Task instructions:
One line at a time, check the entries below for the word "computer", and copy each line that has it.

Supplied material:
• • • • •

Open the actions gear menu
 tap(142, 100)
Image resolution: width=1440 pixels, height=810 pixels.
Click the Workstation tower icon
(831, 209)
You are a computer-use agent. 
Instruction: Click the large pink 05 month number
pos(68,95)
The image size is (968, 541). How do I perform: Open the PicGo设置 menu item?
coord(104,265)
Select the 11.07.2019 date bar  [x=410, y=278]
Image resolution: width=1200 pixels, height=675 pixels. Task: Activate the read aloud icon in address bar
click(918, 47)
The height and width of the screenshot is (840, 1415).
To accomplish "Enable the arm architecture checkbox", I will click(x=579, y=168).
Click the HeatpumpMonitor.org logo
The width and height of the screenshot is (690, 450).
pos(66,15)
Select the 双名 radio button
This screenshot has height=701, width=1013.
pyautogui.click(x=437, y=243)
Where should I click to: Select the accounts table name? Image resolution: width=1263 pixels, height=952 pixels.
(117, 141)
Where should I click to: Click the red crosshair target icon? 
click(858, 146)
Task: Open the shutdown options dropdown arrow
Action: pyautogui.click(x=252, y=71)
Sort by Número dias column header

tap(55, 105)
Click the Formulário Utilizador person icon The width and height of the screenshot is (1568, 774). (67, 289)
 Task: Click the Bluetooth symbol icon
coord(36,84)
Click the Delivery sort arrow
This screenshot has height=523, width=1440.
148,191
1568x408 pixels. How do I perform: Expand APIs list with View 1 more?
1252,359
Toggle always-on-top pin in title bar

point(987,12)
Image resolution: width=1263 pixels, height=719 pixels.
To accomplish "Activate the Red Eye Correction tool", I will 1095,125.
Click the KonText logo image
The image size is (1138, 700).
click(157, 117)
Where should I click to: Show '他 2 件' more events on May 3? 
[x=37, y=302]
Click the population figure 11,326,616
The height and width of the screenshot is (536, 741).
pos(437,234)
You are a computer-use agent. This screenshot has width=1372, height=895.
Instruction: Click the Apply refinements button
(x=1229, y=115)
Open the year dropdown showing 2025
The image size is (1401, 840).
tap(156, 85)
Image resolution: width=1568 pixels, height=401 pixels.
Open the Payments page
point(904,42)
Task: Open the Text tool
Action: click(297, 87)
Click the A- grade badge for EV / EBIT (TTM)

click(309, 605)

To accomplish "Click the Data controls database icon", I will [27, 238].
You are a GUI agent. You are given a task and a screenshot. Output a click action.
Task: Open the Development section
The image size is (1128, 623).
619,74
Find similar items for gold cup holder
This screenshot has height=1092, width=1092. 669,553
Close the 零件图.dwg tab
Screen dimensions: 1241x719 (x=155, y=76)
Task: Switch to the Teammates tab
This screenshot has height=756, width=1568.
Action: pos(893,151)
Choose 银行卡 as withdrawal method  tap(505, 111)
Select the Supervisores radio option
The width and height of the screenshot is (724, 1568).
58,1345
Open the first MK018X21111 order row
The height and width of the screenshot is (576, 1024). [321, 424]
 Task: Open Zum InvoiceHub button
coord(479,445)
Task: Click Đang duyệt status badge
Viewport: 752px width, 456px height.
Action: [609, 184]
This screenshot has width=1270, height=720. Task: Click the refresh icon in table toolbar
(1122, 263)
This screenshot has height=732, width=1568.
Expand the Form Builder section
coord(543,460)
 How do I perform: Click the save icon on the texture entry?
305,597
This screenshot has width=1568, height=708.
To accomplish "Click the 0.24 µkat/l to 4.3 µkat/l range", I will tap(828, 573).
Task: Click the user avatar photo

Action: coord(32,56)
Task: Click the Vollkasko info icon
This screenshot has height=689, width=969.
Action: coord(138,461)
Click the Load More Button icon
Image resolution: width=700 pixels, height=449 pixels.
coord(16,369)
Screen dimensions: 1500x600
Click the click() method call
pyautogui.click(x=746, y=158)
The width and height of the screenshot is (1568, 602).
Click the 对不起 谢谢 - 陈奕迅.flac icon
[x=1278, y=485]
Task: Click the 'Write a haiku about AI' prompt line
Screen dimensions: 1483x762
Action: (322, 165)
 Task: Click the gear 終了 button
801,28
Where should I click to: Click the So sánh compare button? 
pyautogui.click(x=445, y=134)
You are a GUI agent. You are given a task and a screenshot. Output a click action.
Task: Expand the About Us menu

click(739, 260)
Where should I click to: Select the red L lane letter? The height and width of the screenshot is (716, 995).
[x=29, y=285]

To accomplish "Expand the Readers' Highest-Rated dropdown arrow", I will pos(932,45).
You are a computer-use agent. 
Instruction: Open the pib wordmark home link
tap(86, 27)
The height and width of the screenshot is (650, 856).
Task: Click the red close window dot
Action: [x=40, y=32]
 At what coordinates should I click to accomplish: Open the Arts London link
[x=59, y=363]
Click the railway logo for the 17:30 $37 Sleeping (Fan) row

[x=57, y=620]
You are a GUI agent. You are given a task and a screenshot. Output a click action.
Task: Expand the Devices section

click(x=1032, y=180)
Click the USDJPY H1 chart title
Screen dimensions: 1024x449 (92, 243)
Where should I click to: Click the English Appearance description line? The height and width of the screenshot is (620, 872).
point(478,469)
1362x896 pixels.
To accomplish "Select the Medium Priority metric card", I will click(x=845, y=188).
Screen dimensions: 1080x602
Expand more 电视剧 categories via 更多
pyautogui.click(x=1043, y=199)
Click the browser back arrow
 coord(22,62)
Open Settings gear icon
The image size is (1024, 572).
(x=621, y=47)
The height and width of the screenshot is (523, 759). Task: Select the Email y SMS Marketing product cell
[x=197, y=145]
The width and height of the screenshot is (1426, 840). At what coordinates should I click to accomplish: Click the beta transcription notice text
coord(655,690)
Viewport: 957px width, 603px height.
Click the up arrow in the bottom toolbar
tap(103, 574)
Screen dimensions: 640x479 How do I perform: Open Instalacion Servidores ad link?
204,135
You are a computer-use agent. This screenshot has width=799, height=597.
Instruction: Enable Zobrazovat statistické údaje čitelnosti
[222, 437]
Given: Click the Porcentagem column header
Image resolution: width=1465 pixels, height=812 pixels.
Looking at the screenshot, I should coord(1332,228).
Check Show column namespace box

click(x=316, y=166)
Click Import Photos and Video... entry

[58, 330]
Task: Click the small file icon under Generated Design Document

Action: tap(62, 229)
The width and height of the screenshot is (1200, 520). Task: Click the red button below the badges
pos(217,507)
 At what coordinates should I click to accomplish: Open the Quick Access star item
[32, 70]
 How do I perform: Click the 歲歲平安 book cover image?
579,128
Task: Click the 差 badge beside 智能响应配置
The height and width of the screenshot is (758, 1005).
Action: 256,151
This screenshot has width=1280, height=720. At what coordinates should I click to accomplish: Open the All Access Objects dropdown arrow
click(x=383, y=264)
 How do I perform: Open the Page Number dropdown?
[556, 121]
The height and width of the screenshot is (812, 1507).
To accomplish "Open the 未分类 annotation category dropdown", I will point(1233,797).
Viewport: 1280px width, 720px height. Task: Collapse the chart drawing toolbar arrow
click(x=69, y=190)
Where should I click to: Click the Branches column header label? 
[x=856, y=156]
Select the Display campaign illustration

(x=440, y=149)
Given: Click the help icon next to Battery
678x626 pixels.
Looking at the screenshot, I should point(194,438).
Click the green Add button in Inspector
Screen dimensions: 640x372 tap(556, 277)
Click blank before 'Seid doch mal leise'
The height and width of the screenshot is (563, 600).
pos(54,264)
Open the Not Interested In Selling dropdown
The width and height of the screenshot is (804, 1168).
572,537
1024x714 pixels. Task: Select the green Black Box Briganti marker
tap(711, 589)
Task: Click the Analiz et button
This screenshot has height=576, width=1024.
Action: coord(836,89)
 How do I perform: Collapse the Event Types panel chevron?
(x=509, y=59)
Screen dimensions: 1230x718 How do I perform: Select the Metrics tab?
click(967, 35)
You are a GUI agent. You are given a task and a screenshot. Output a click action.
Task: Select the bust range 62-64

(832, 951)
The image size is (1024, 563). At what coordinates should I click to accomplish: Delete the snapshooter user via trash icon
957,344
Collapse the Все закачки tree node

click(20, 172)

• • • • •

Output below:
You are a computer-use agent. 
You are a computer-use agent. This screenshot has width=1372, height=895.
You are a computer-use agent. 
You are a computer-use agent. This screenshot has width=799, height=597.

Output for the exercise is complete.